◆ REQUIRED WORK
Each line from the one bearing "Viewport: 492px width, 379px" through the last line of the entries below should be returned exactly, with pictures left out.

____

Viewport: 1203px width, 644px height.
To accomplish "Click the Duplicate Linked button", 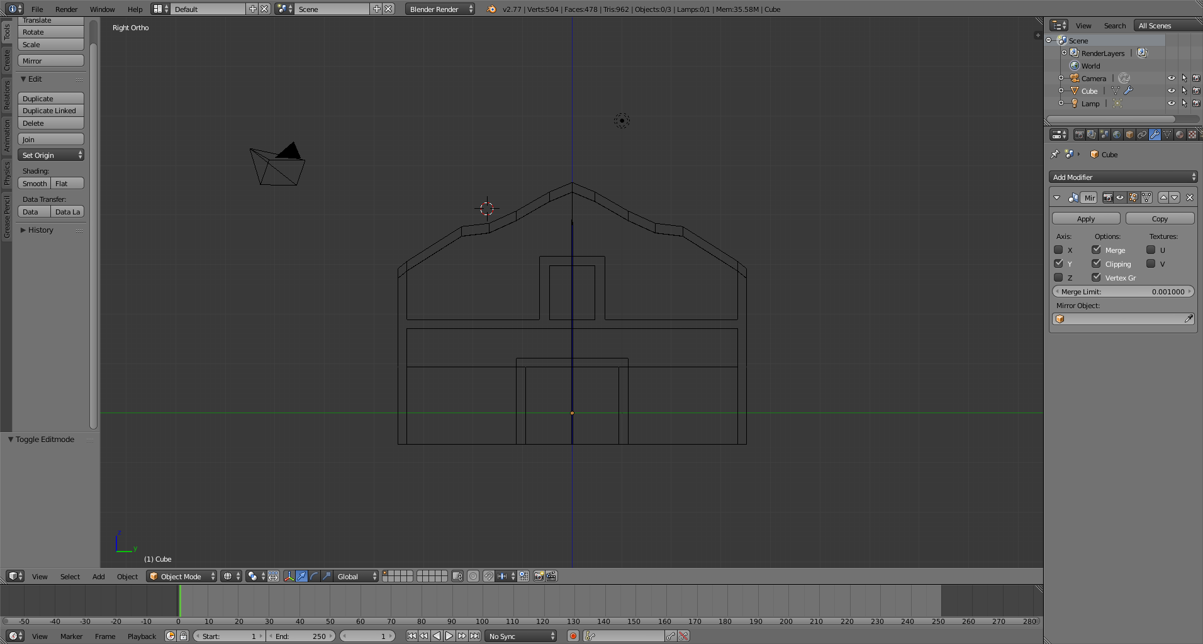I will [50, 111].
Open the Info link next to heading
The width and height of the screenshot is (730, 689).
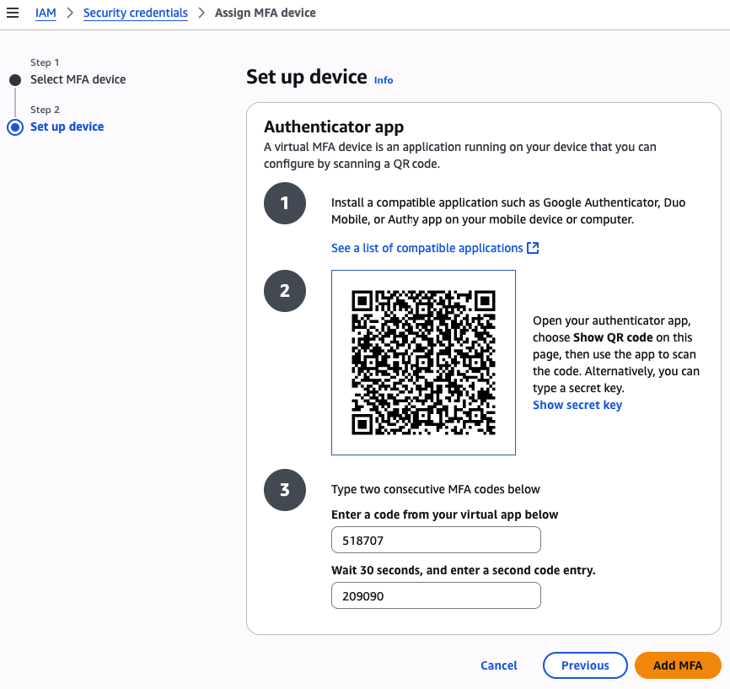384,80
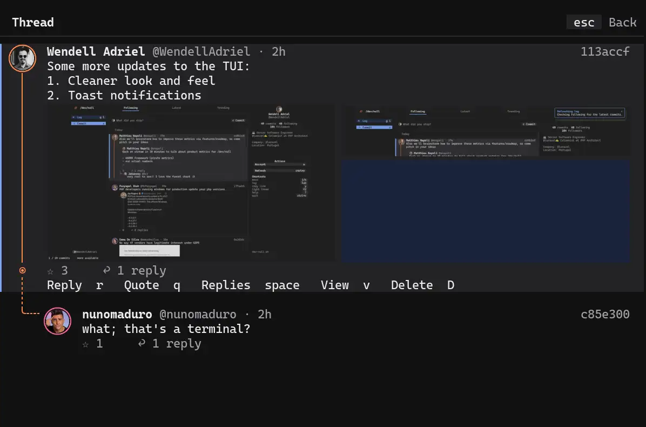Go Back from the thread
Image resolution: width=646 pixels, height=427 pixels.
pos(623,22)
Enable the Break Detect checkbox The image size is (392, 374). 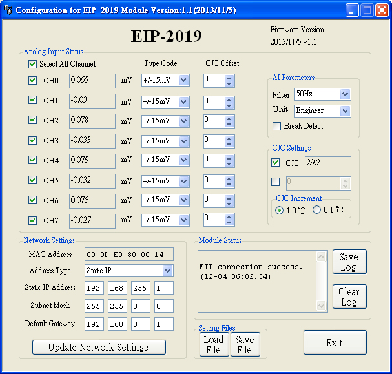coord(277,126)
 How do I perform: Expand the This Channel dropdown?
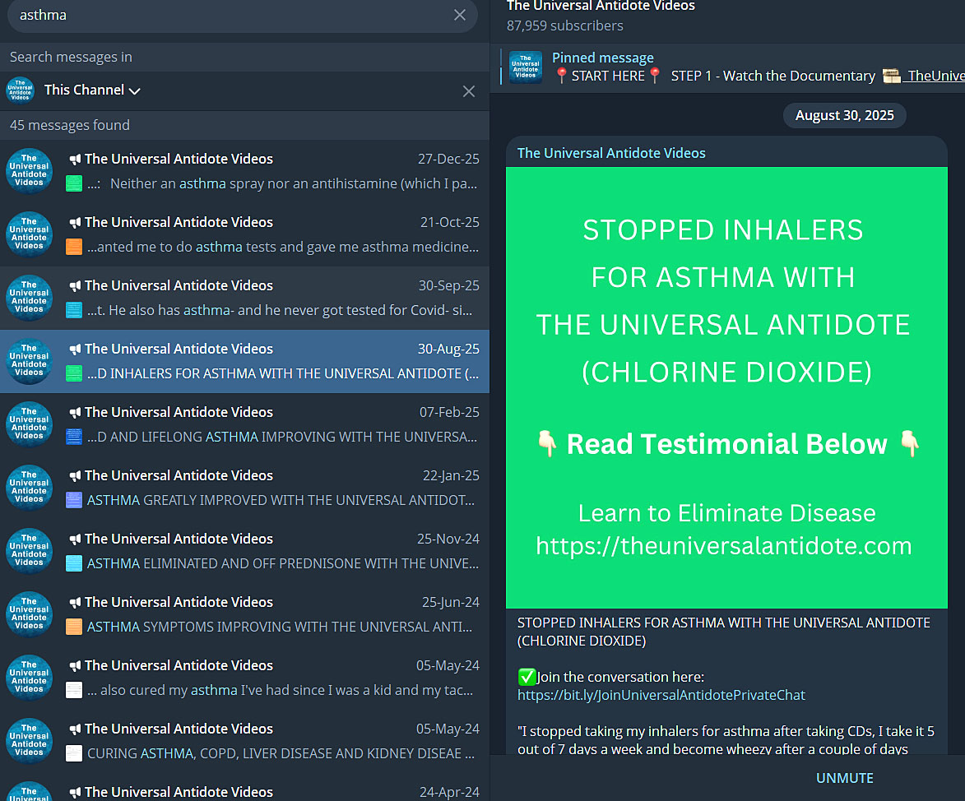click(x=92, y=90)
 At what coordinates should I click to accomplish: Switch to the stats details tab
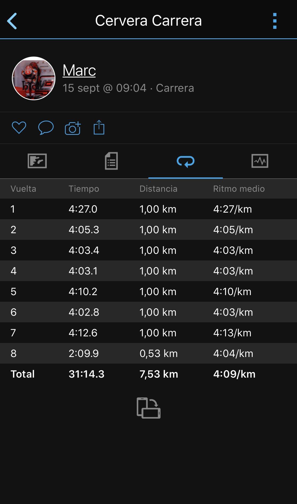point(111,161)
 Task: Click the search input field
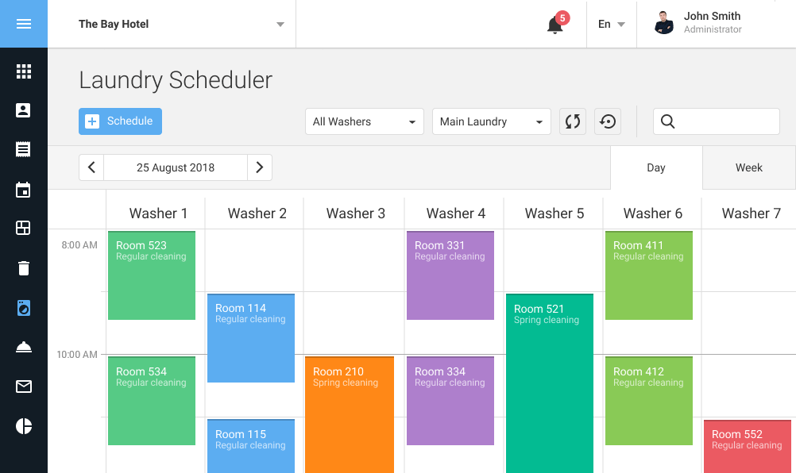pyautogui.click(x=725, y=121)
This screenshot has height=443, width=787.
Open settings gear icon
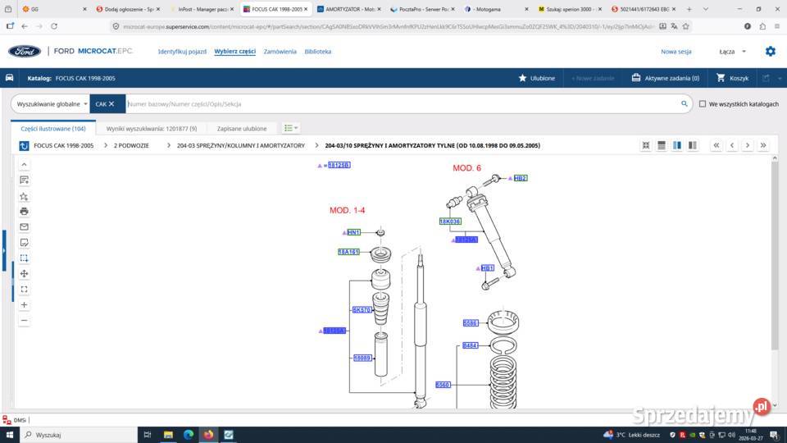point(770,51)
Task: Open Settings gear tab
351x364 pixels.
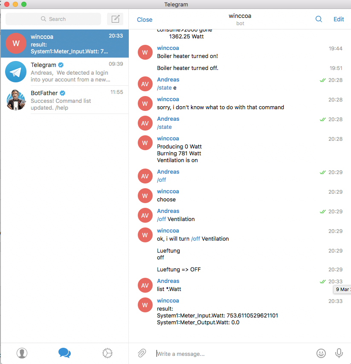Action: coord(107,353)
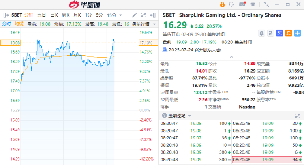Click the blue 买 buy button

coord(279,32)
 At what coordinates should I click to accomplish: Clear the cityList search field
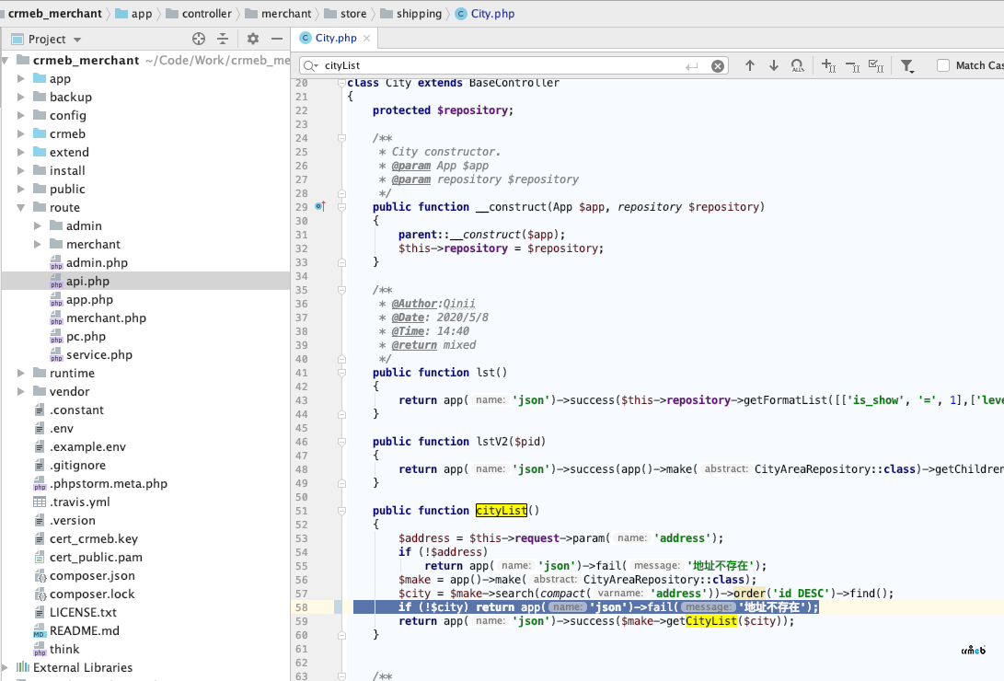click(718, 66)
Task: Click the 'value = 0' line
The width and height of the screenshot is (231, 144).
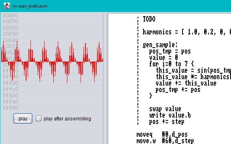Action: [164, 58]
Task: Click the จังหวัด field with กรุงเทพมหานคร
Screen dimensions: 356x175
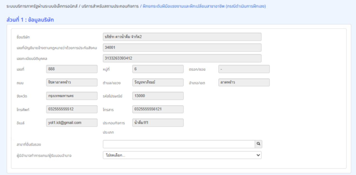Action: coord(72,96)
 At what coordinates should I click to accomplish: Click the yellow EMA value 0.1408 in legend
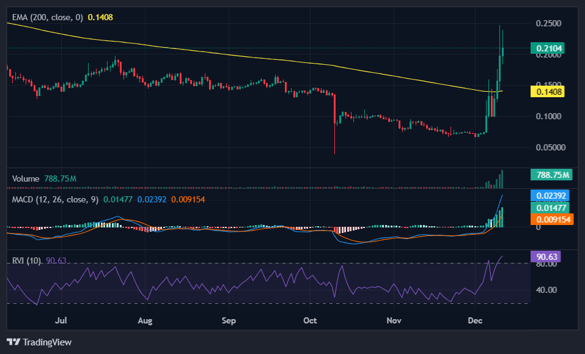pos(100,18)
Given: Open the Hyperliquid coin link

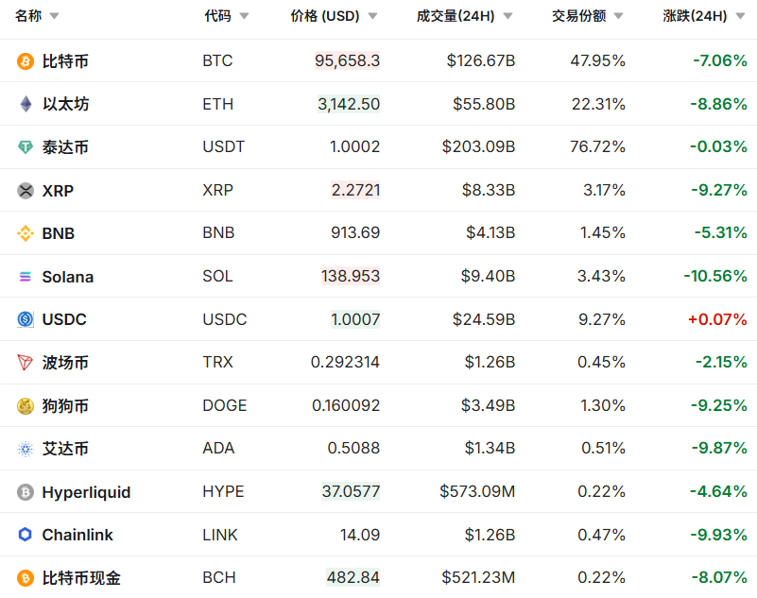Looking at the screenshot, I should pos(86,492).
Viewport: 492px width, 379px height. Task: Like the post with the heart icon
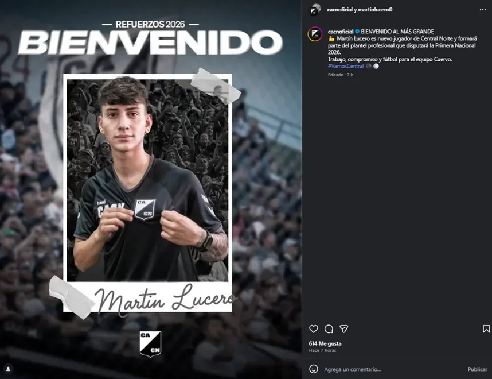click(314, 329)

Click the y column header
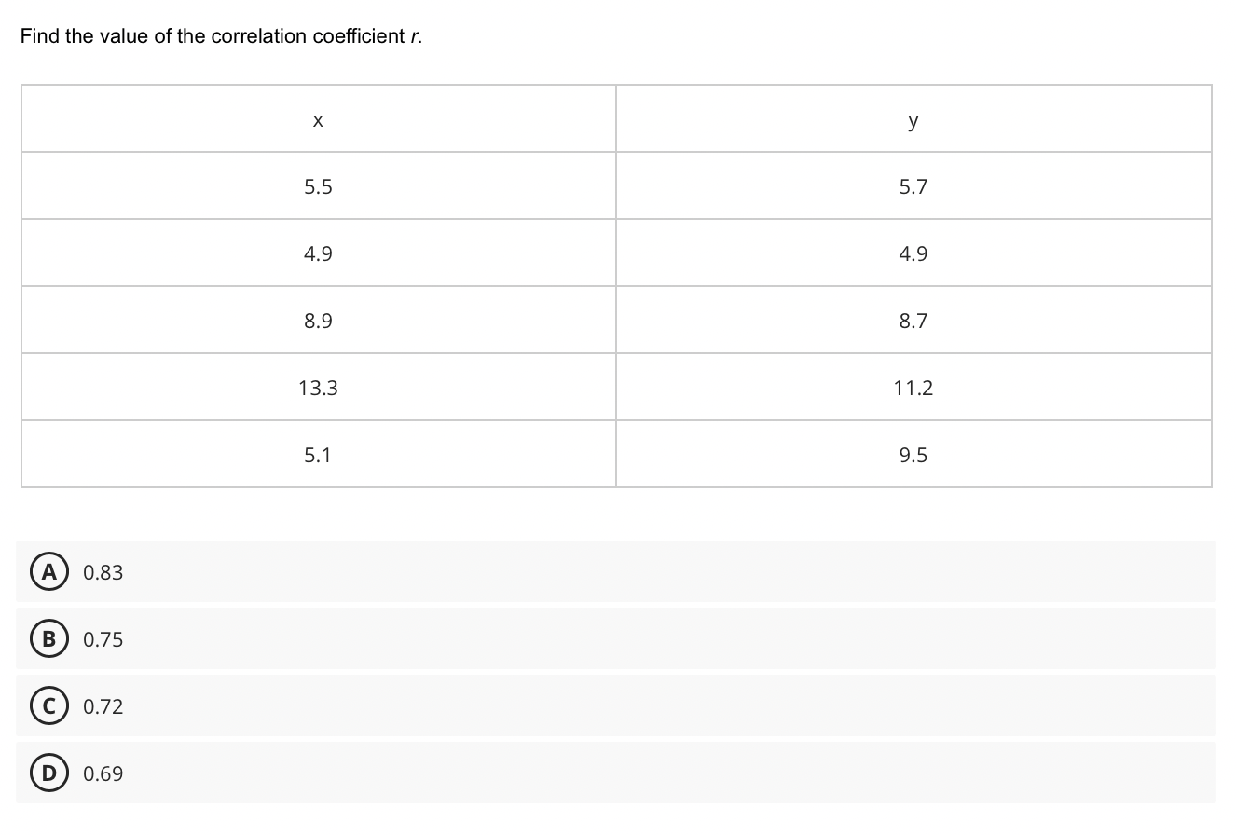click(x=913, y=119)
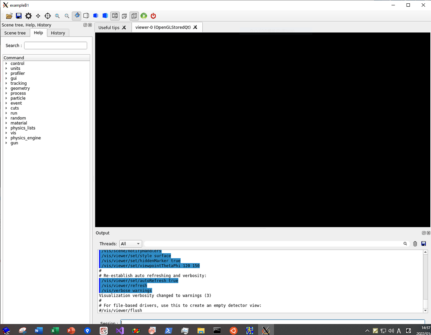Open the Useful tips tab
Image resolution: width=431 pixels, height=335 pixels.
pyautogui.click(x=109, y=27)
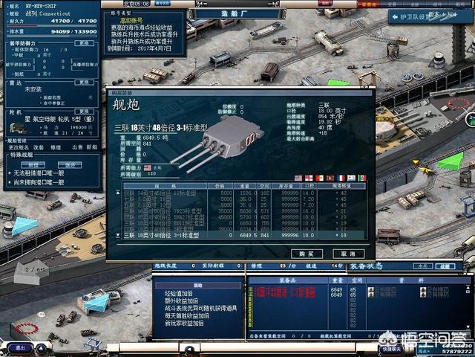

____

◆ RESPONSE TO THIS TASK
Viewport: 492px width, 379px height. Task: Like the post with the heart icon
click(314, 329)

Click the y column header
click(x=913, y=119)
Open the Useful tips tab
Image resolution: width=431 pixels, height=335 pixels.
pyautogui.click(x=109, y=27)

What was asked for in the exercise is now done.